Uhuru Stadium
- Former names: Tanzania National Stadium
- Address: Taifa Road
- Location: Miburani, Dar es Salaam, Tanzania
- Coordinates: 6°51′20″S 39°16′22″E﻿ / ﻿6.855675°S 39.272671°E
- Owner: Tanzanian government
- Capacity: 23,000
- Type: Stadium
- Surface: Artificial turf
- Public transit: Kurasini Station (4 km)

Construction
- Built: 1961

Tenants
- Young Africans S.C., Simba S.C., JKT Ruvu Stars, Ruvu Shooting Stars

Website
- www.habari.go.tz

= Uhuru Stadium =

Stadium in Dar es Salaam, Tanzania

Uhuru Stadium (formerly known as the Tanzania National Stadium) (Uwanja wa Uhuru in Swahili) is adjacent to the National Stadium in Miburani ward of Temeke District in Dar es Salaam, Tanzania.

==History==
Tanganyika's independence ceremony was celebrated at this stadium on 9 December 1961. The independence anniversary has been celebrated at the stadium each year since then.
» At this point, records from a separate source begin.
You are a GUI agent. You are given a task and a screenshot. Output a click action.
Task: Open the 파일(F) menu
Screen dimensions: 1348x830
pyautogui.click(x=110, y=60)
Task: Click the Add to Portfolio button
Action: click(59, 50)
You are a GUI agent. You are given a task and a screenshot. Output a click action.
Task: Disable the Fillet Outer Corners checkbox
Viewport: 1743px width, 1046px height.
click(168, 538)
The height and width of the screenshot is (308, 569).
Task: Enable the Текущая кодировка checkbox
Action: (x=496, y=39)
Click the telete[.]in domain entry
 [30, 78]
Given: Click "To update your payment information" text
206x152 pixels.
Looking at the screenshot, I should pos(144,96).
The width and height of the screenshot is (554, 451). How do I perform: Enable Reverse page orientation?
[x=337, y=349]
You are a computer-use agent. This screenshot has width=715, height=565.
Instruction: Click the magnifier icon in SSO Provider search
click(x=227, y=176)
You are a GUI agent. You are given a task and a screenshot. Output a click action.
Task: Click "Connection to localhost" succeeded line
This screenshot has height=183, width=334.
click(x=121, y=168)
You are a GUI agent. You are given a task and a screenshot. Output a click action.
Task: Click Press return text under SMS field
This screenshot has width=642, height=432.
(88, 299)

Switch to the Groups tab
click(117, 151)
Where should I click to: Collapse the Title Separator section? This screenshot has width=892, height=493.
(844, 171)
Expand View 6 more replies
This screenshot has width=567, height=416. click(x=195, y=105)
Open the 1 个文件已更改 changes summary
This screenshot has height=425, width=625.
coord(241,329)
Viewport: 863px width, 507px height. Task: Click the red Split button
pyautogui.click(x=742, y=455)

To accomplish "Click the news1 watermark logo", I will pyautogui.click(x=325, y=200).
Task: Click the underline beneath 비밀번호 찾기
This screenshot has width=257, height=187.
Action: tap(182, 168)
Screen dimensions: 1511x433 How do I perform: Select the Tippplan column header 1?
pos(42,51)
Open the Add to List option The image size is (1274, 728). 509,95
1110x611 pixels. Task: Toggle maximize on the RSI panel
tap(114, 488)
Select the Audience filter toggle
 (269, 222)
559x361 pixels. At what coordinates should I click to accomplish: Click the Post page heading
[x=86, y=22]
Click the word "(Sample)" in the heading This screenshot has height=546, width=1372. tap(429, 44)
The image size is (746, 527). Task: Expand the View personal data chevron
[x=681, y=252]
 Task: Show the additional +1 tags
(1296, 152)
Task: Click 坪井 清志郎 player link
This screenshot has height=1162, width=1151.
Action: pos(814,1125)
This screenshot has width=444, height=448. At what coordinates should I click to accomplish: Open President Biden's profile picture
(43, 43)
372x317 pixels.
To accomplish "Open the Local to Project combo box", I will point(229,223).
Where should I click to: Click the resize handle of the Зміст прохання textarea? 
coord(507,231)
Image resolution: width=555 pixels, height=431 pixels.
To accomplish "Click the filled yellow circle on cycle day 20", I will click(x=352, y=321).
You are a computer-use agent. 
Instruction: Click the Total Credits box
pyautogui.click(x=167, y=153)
It also has been the venue for the inaugural address of all past presidents.

The funeral service of Julius Nyerere, Tanzania's first president, was held at the stadium on 21 October 1999. Shortly after his death in office, president John Magufuli was laid-in-state at the stadium on 20 March 2021. Forty-five people were killed in a stampede at the stadium on March 21, 2021.